(46) Earth Science

Sedimentary Rocks


Carbonate Sedimentary Rocks

Carbonate rocks all have carbon-related compounds in their composition. The two most important minerals found in carbonate rocks are:

* Calcite (CaCO3)

* Dolomite (CaMg(CO3)2)

Carbonate sedimentary rocks are formed through chemical and biochemical processes. They include the limestones, which contain over 80% of the carbonates of calcium and magnesium, and dolostones. Limestone is made up of calcium carbonate (CaCO3) from carbonate sands and mud, while dolostone is made up of calcium–magnesium carbonate (CaMg (CO3)2).

Dolomite formation is little different from some of the other evaporite and chemical sediments. Dolomite is formed by the reaction between sedimentary calcite or aragonite with magnesium ions in any seawater that trickles down through any sedimentary spaces. As the ions are exchanged, some of the calcium ions are switched with magnesium ions and calcium carbonate is then changed into dolomite.

Carbonate rocks are separated by their texture and contents. They include everything from fine mud to a mix-mash of fossils and debris.

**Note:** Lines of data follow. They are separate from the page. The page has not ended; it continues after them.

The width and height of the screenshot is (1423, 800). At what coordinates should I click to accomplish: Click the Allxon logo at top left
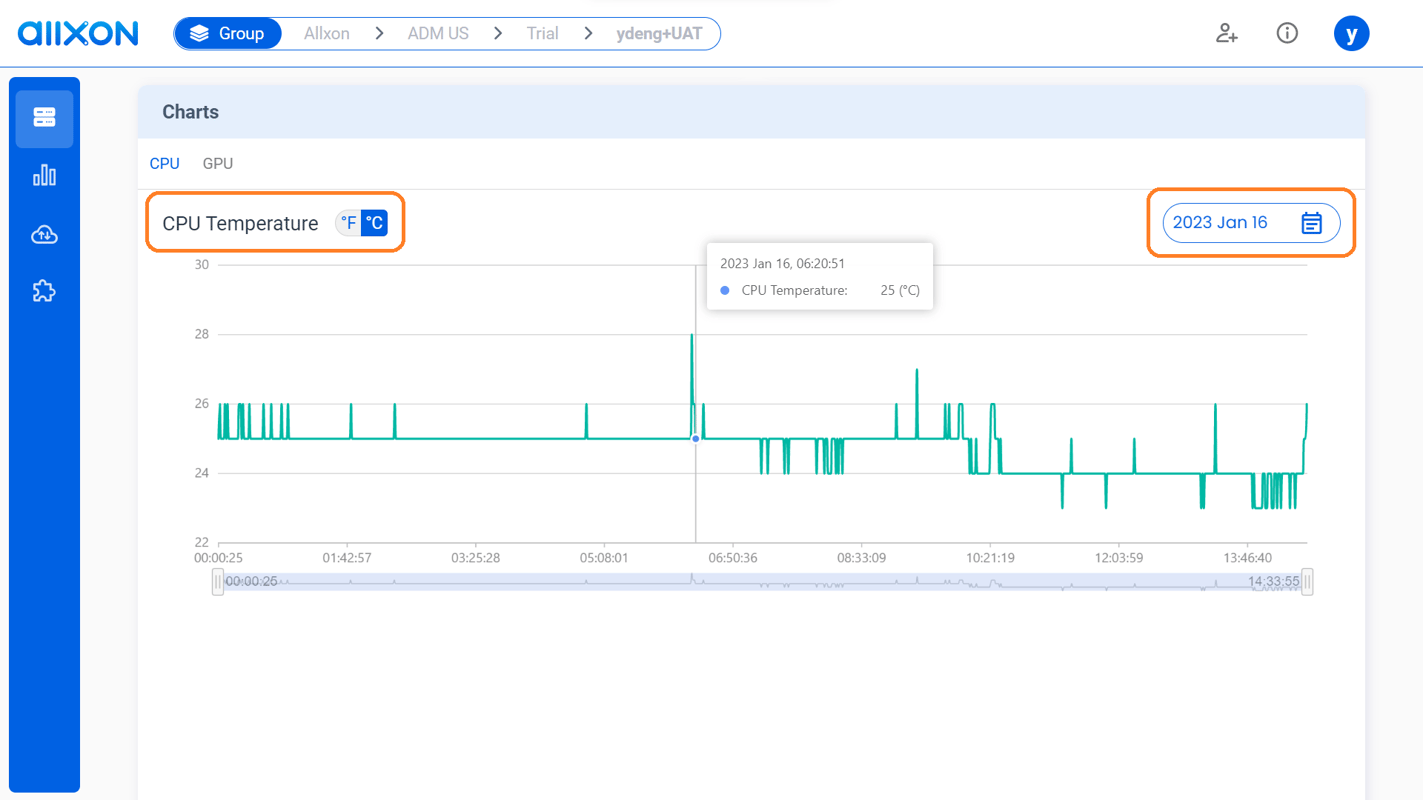(x=78, y=33)
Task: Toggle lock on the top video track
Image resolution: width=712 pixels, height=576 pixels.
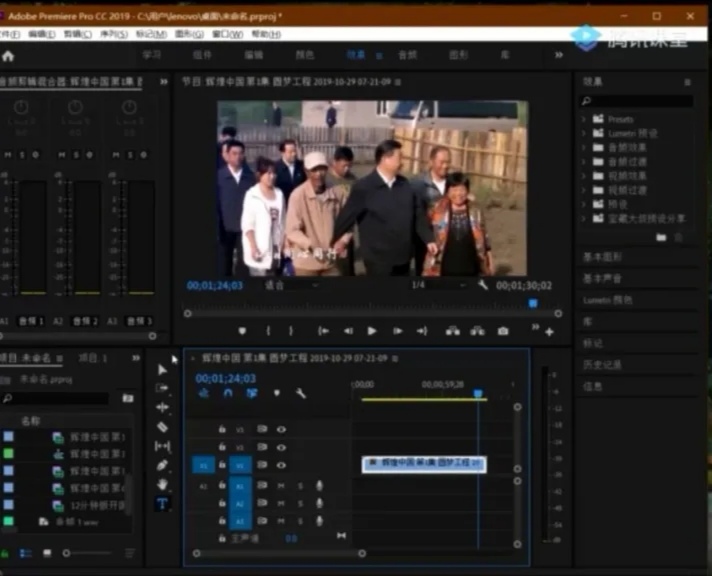Action: click(x=222, y=429)
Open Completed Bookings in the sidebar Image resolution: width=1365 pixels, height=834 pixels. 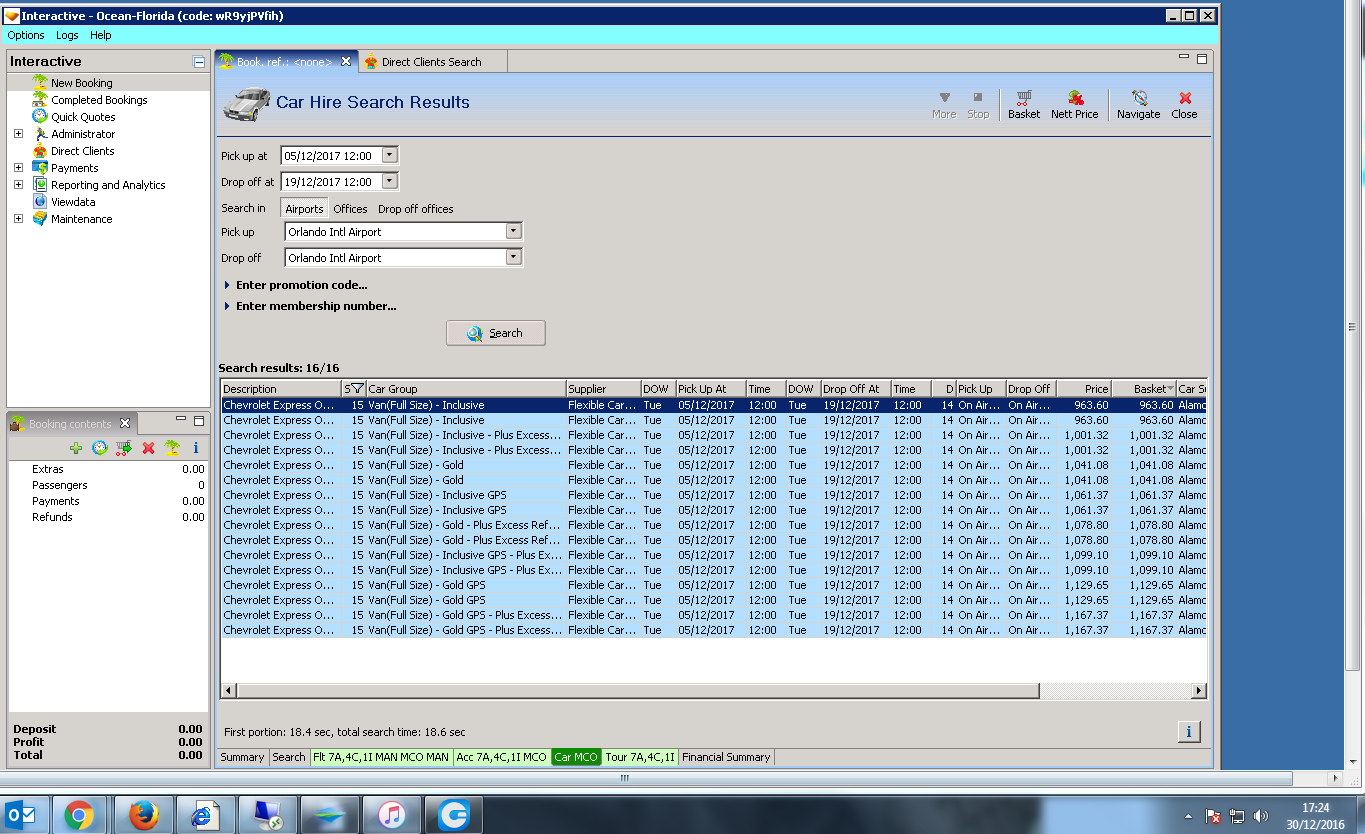pyautogui.click(x=99, y=100)
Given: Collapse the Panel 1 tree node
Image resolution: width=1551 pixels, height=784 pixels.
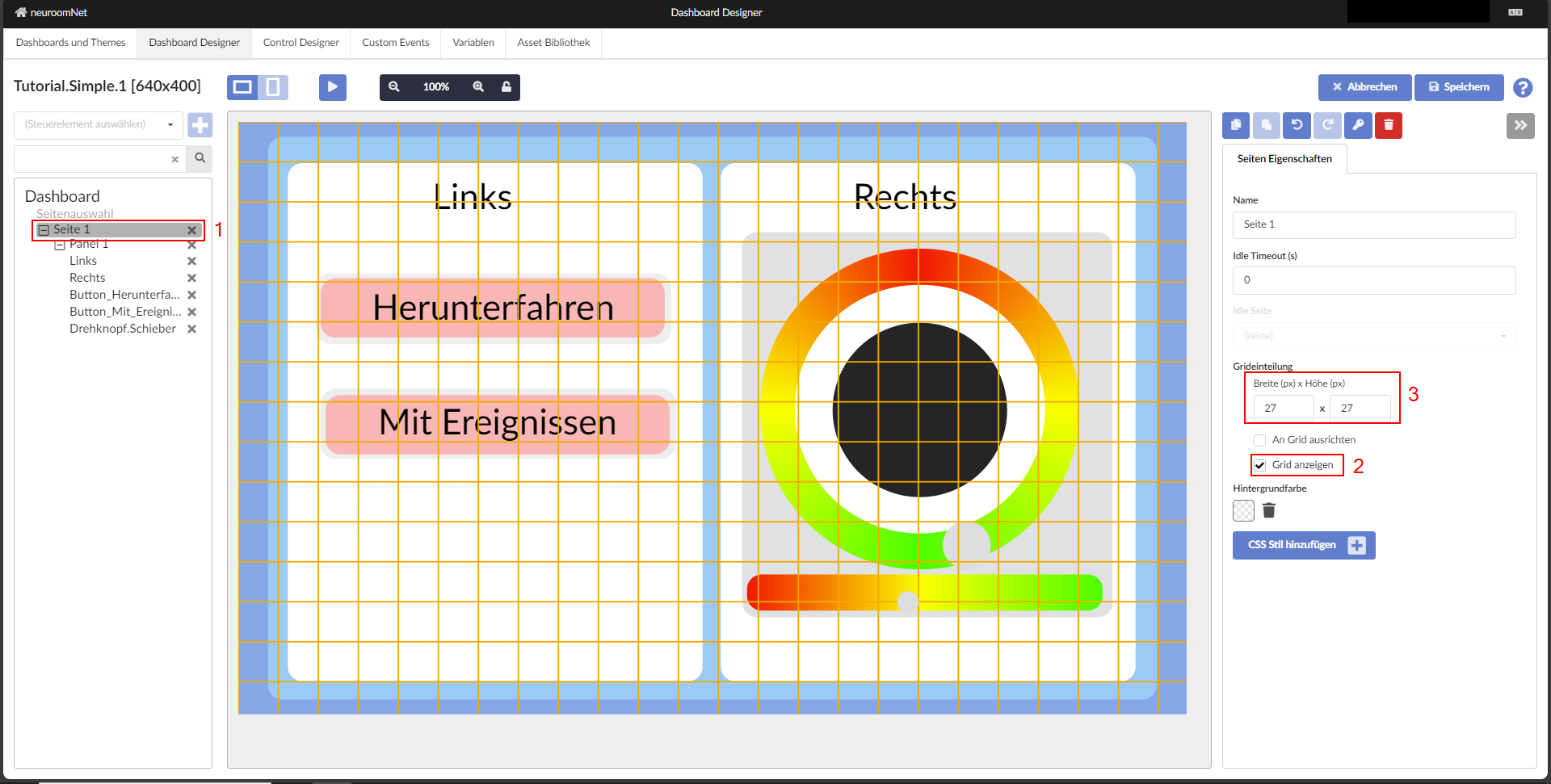Looking at the screenshot, I should point(60,245).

Unlike igneous rock, carbonate sedimentary rocks have a fine-grained texture. There are a variety of different forms found. Some of these include the following:

* Micrite (microcrystalline limestone) – very fine-grained; may be light gray or tan to nearly black in color; made of lime mud (calcilutite),

* Oolitic limestone (look for the sand-sized oolites),

* Fossiliferous limestone (fossils in a limestone matrix),

* Coquina (fossil hash cemented together; may resemble granola),

* Chalk (made of microscopic planktonic organisms such as coccolithophores; fizzes readily in acid),

* Crystalline limestone,

* Travertine (evaporates of calcium carbonate, CaCO3) stalactites and stalagmites, and

  • Other – intraclastic limestone, pelleted limestone

Siliceous Rocks

This type of sedimentary rock is commonly formed from silica-secreting organisms such as diatoms, radiolarians, or some types of sponges. It is most commonly called diatomaceous earth. Many expert gardeners use high silica containing diatomaceous earth to aerate and balance the acidity in soil.

Siliceous (silica-containing) rocks are sedimentary rocks with high silica (SiO2) content.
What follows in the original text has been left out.